- Shaka's Rock Shaka's Rock
- Coordinates: 29°30′49″S 31°13′50″E﻿ / ﻿29.51361°S 31.23056°E
- Country: South Africa
- Province: KwaZulu-Natal
- District: iLembe
- Municipality: KwaDukuza

Area
- • Total: 0.80 km^{2} (0.31 sq mi)

Population (2011)
- • Total: 658
- • Density: 820/km^{2} (2,100/sq mi)

Racial makeup (2011)
- • Black African: 19.0%
- • Coloured: 0.2%
- • Indian/Asian: 2.7%
- • White: 77.8%
- • Other: 0.3%

First languages (2011)
- • English: 68.1%
- • Afrikaans: 14.9%
- • Zulu: 11.9%
- • Other: 5.0%
- Time zone: UTC+2 (SAST)

= Shaka's Rock =

Shaka's Rock is a beachside town situated along the North Coast of KwaZulu-Natal, South Africa.

Shaka's Rock is a small residential village 40 km from Durban. Its name comes from a promontory over which the Zulu chief Shaka is said to have thrown his enemies and to have tested his men by daring them to jump to their deaths.

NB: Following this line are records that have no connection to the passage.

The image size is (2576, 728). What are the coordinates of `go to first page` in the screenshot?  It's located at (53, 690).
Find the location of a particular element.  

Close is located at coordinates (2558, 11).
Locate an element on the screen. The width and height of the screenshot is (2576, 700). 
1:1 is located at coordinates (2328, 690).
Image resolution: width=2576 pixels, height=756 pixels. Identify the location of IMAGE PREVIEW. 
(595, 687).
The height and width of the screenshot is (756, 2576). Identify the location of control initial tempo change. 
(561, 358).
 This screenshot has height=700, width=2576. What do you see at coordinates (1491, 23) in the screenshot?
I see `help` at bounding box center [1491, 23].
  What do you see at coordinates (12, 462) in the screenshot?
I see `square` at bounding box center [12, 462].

Shaka's Rock is a popular holiday destination, situated between Salt Rock and Ballito on the Dolphin Coast. Shaka's Rock Beach Tidal Pool is protected and well known for snorkelling, with a wide variety of fish, corals and other sealife.

== Infrastructure ==
=== Roads ===

Shaka’s Rock lies just off the N2 (North Coast Toll Road) between Durban to the south and KwaDukuza to the north, with an interchange at Shaka’s Rock Road between Shaka’s Rock and Shaka’s Head.

Shaka’s Rock is also located at the junction of Ocean Drive and Shaka’s Rock Road. Ocean Drive runs between Salt Rock and Ballito and serves as the main coastal road of Shaka’s Rock while Shaka’s Rock Road runs inland from Ocean Drive towards Shaka’s Head.